O marxista peruano José Carlos Mariátegui viveu na Itália quando da ascensão do fascismo. Uma série de artigos publicados naquele país foram reunidos pelo historiador Luis Bernardo Pericás no livro As origens do fascismo. A própria introdução ao volume escrita por Pericás apresenta elementos fundamentais para a compreensão do fascismo italiano.

O livro do historiador e cientista político americano Robert Paxton Anatomia do Fascismo é uma das melhores publicações disponíveis no Brasil. Além de uma erudita exposição dos principais processos que caracterizaram o fenômeno do fascismo na Itália e na Alemanha no período do entreguerras, há um apurado ensaio bibliográfico com a apresentação sumária da importante e vasta historiografia sobre o assunto.

O livro do historiador americano Donald Sasson é um dos melhores textos em português sobre a ascensão do fascismo na Itália. Traz uma contribuição teórica importante que é a de desmontar a hipótese de que o fascismo possa ser referido como um movimento supostamente “revolucionário”.

Autor de uma extensa produção sobre o assunto, o historiador britânico Ian Kershaw é autor de duas biografias de Adolf Hitler disponíveis em português. A primeira é o pequeno livro Hitler – um perfil do poder, onde entre outras coisas trata dos principais episódios da história política alemã que permitiram a emergência do movimento nazista e a ascensão de Hitler.

O primeiro grande estudo sobre o primeiro movimento fascista brasileiro, a tese de doutorado de Hélgio Trindade Integralismo: o fascismo brasileiro da década de 1930 é um trabalho historiográfico obrigatório.

Nessa obra, o historiador marxista brasileiro Gilberto Calil investiga a reorganização do movimento integralista no Brasil após o fim do Estado Novo e sua atuação durante o regime de 1945-1965 através da legenda do Partido da Representação Popular (PRP).

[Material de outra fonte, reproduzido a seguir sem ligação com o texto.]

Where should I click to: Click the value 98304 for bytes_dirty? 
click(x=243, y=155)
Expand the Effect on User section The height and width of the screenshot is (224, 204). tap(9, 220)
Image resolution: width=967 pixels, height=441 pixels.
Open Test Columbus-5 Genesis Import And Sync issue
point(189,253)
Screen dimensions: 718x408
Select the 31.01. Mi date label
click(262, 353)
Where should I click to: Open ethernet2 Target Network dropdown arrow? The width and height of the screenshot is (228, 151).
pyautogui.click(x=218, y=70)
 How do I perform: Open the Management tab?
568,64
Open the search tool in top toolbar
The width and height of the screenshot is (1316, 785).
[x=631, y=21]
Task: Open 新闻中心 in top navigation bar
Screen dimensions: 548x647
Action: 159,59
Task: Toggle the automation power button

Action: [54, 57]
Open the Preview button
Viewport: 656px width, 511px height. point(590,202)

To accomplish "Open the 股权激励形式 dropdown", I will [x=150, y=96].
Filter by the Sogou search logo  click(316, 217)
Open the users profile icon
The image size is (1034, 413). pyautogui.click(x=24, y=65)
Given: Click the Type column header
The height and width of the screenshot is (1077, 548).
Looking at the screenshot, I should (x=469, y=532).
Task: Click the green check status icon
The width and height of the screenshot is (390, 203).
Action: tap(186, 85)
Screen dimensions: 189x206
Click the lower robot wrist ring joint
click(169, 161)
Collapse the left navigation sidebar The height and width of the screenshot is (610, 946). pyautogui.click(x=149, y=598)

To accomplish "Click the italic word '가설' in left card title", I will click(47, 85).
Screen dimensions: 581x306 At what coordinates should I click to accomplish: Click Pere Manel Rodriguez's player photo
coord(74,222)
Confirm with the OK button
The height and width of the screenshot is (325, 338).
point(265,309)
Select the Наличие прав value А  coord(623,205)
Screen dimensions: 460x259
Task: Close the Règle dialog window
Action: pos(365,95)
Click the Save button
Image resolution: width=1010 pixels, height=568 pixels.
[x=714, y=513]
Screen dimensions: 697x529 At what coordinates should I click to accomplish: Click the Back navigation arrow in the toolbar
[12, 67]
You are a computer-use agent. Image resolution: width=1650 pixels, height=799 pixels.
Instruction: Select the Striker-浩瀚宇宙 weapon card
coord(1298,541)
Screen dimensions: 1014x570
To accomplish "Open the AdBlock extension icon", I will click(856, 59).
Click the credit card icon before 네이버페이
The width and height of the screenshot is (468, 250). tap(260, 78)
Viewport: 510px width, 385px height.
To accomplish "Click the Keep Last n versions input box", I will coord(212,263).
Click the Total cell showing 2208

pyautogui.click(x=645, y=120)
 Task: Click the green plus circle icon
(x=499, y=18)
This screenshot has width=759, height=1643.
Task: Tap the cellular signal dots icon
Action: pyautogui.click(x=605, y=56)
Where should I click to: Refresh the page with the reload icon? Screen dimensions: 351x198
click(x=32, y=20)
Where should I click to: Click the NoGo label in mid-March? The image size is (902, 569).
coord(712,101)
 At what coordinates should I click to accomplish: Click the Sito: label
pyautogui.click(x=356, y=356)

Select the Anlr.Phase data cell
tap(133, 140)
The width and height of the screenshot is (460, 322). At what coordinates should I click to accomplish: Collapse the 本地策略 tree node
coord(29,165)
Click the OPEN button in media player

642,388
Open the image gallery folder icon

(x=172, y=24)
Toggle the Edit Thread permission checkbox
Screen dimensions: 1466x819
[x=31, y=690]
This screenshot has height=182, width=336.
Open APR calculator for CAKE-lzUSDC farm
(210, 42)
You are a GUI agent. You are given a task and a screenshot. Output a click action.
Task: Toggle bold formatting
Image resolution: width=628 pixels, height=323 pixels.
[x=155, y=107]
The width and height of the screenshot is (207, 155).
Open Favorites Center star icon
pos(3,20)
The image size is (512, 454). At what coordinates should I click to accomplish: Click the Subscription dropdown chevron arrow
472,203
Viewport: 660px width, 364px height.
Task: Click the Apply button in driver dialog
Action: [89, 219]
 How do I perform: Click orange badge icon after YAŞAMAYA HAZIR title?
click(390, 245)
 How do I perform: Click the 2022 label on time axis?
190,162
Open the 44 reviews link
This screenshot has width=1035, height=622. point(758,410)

O trabalho aponta a importância política que a agremiação teve especialmente na região sul do país, como também a atuação de seus ativistas entre as forças políticas, militares e empresarias que articularam o golpe de 1964.

Há uma enorme carência de pesquisas e publicações sobre os movimentos fascistas mais contemporâneos, e uma contribuição importante nesse terreno é o livro da historiadora Tatiana Poggi, Faces do Extremo – o neofascismo nos EUA 1970-2010. Fruto de sua tese de doutorado, sua pesquisa abordou três organizações neofascistas americanas – National Alliance, White Aryan Resistance e Aryan Nations – atuantes até hoje, inserindo-as no processo mais geral de emergência da direita neoliberal naquele país.